The scientific record is clear — papers, studies, and data from Montagna, Gibeaut, Tunnell, and others document HRI’s role.

That includes Montagna’s extensive work on benthic species in the deep ocean, Gibeaut’s work on shoreline restoration, and the establishment of GRIIDC as a key repository for data collected during restoration.

“In my career at HRI, Deepwater Horizon tracked from beginning to end,” McKinney said. “We worked with just about everyone from BP to NOAA, USGS, EPA, BOEM and the National Academies of Science — basically every federal agency and organization with responsibility for offshore oil and gas development or environmental response.”

Beyond science, the spill was a turning point for HRI as an institution.
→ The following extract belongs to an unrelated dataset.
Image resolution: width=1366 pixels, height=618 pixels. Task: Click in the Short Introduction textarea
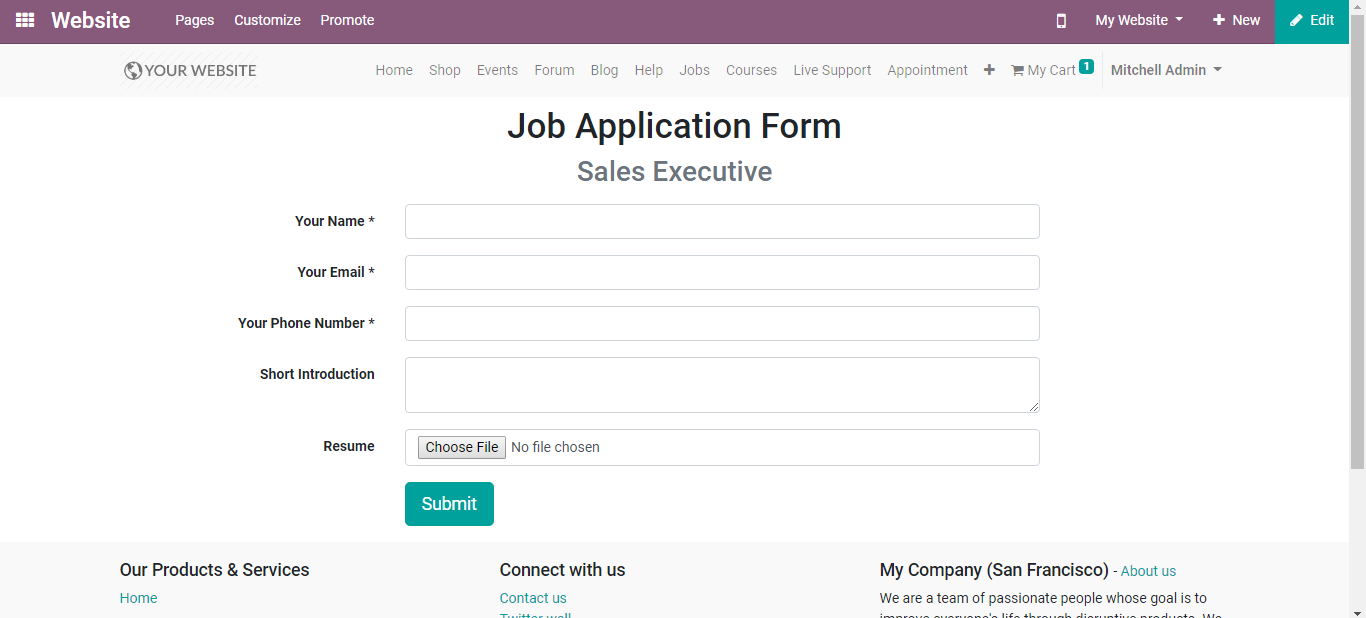tap(722, 385)
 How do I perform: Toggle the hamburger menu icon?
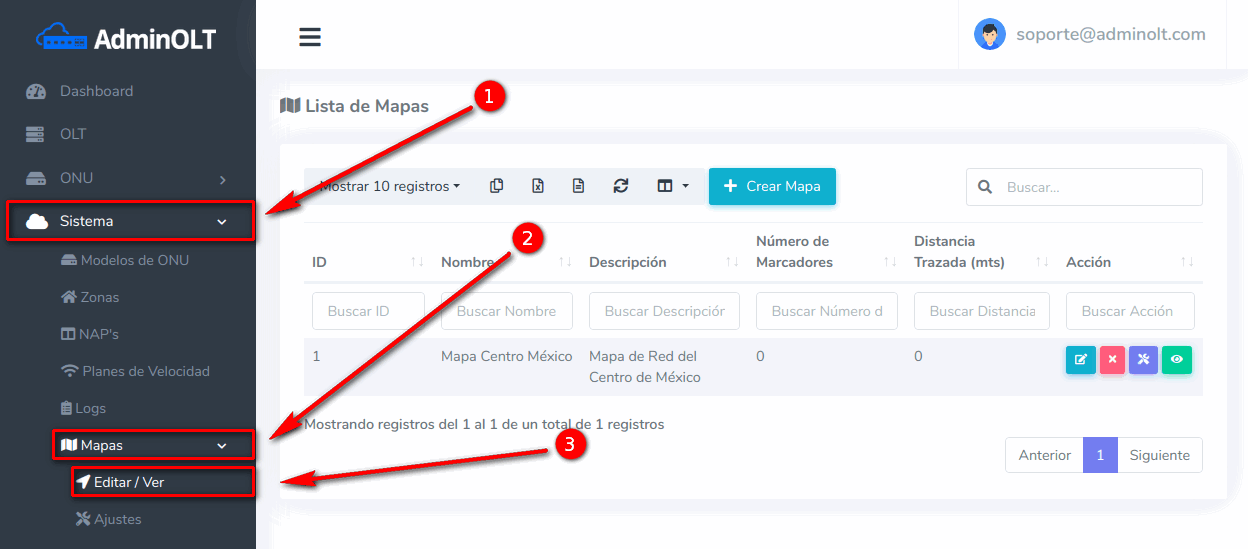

It highlighted the strength of its multidisciplinary model and validated founder Ed Harte’s vision.

“Once GoMRI was formed, that brought the Harte Research Institute into collaboration with all the other Gulf marine science labs, and thousands of researchers in this broad collaboration,” Gibeaut said. “That really had an impact on our reputation and visibility in the research community.”
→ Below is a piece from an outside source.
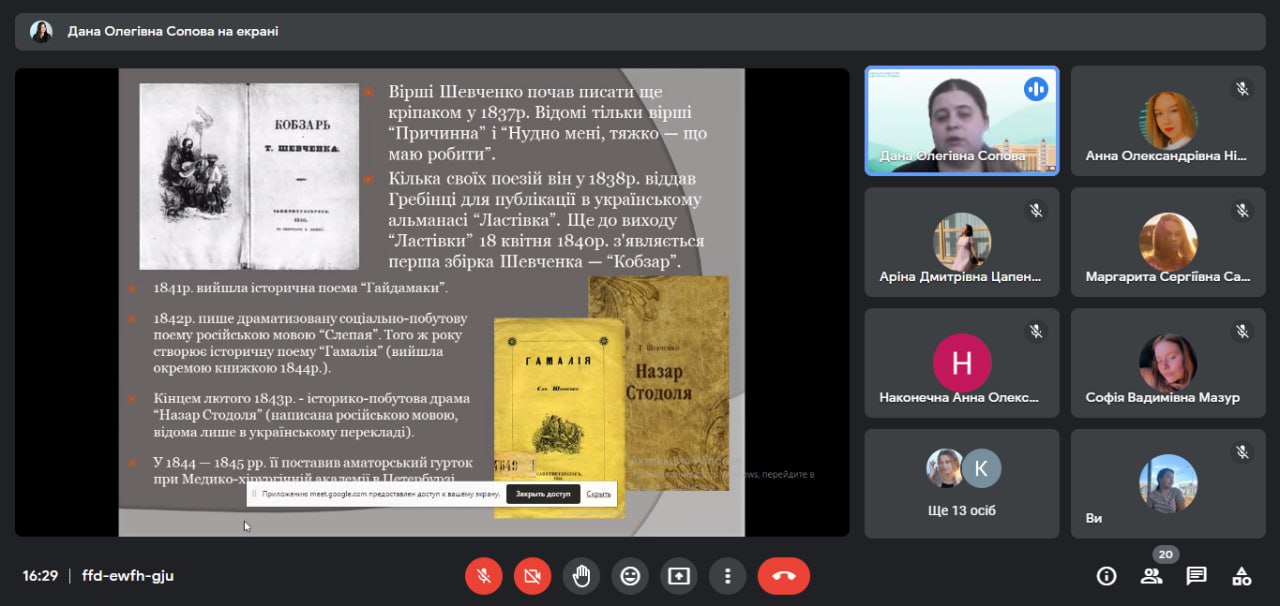
Task: Open the chat messages panel
Action: tap(1196, 576)
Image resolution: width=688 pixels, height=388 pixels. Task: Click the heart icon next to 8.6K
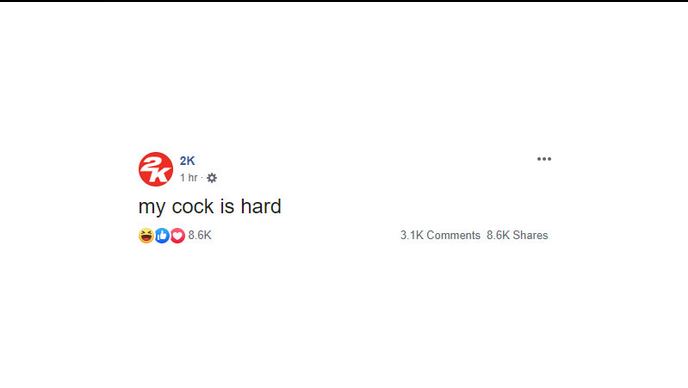pyautogui.click(x=177, y=236)
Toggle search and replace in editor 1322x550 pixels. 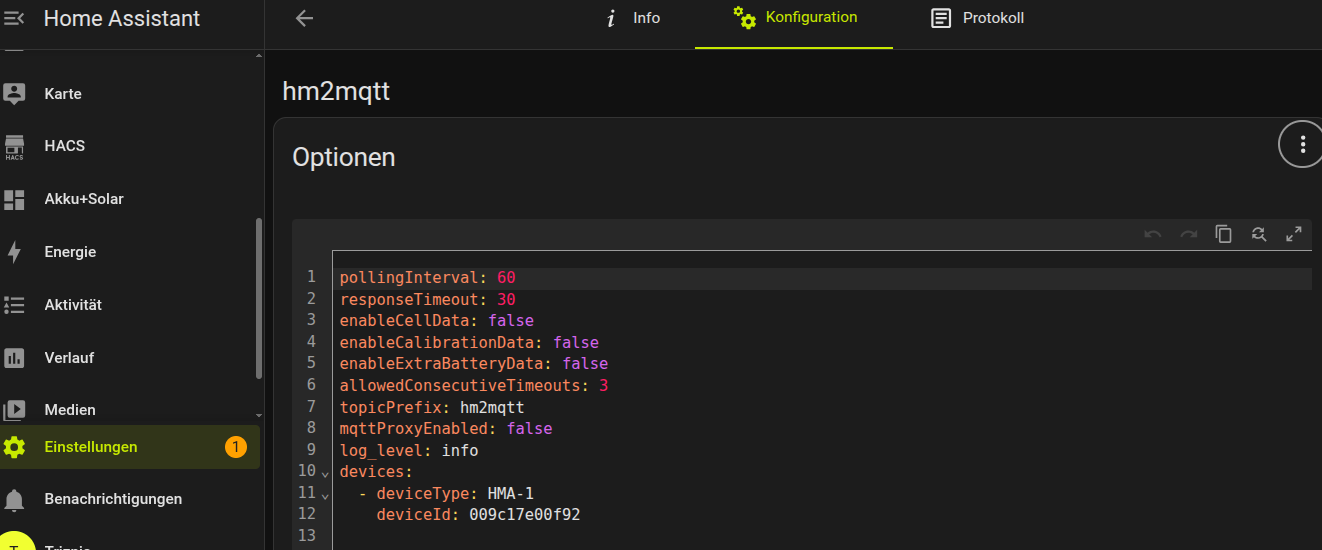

Montagna concluded: “We had a lot of people who were not only good scientists, but scientists who understood the importance of the environment and economics of the Gulf. The Gulf has value not just because of oil and gas, but because of its diversity. Not just because of fishing, but because of the diversity of fishes. Having that expertise all in one place … it was the right people, in the right place, at the right time.”
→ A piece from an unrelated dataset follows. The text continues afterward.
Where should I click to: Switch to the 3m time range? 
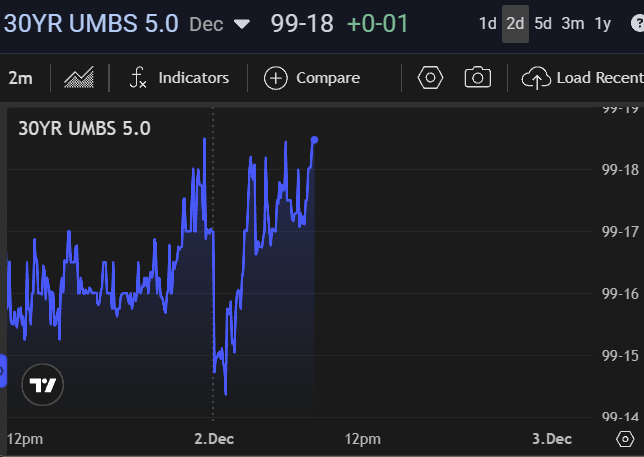tap(572, 23)
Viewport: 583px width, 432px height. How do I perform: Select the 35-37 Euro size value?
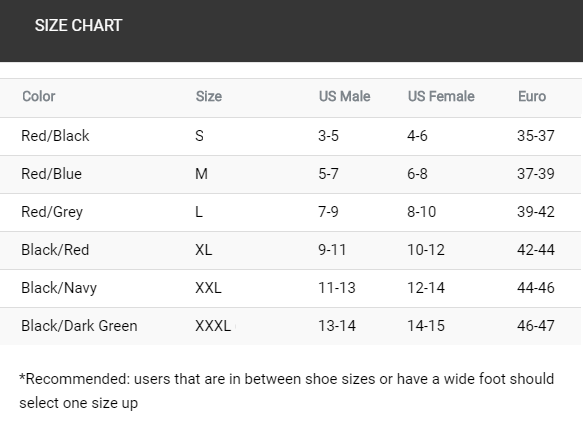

Highlights of HRI’s Deepwater Horizon work

• Research conducted by HRI scientists was a key component in the creation of the RESTORE Act. Passed in 2012, the Act directed 80% of the civil penalties from the Deepwater Horizon disaster to Gulf Coast restoration, providing the framework for distributing funds from BP’s $20.8 billion settlement in 2015. HRI experts served on advisory panels and research groups that helped shape restoration priorities along the coast and throughout the Gulf.

“I think a legacy is the impact our work had on the ultimate settlement,” Gibeaut said. “All that scientific work done on natural resource damage assessment was very important for the trustees to fund and go forward with that so they could hold BP’s feet to the fire when it came down to it.”

• Through the establishment of the Gulf of Mexico Research Initiative (GoMRI) by BP, the Gulf of Mexico Research Initiative Information and Data Cooperative (GRIIDC) was created. Led by Gibeaut, the team developed a data management system to handle the enormous flow of information collected after the spill. Today, it continues to promote data sharing and house scientific data from across the world.

“A really key thing was making sure we had a protocol, a framework — like GRIIDC — to bring all the researchers together and get their data in place,” Gibeaut said. “We weren’t really used to that. Some were, but most were not used to sharing their data. We really pushed the envelope for the whole nation on that.”

• The Texas OneGulf Center of Excellence was created as one of the first RESTORE Centers of Excellence in the nation to receive an award from the U.S. Treasury. The center brings together experts from multiple disciplines and state institutions to provide a comprehensive picture of the spill’s impact.

• Montagna’s research on benthic species on the ocean floor was groundbreaking and played a key role in understanding how long it would take the Gulf’s seabed to recover after the spill. Benthic sampling is a critical indicator of ecosystem health. Montagna also applied a new method of collecting smaller samples at more locations across the Gulf, providing a broader view of the spill’s effects. His work determined that it could take nearly 50 years for the Gulf’s sediments to fully recover.

• Gibeaut’s research on shoreline damage and assessment helped set standards used by state and federal agencies to evaluate coastal impacts, guiding restoration planning and response strategies.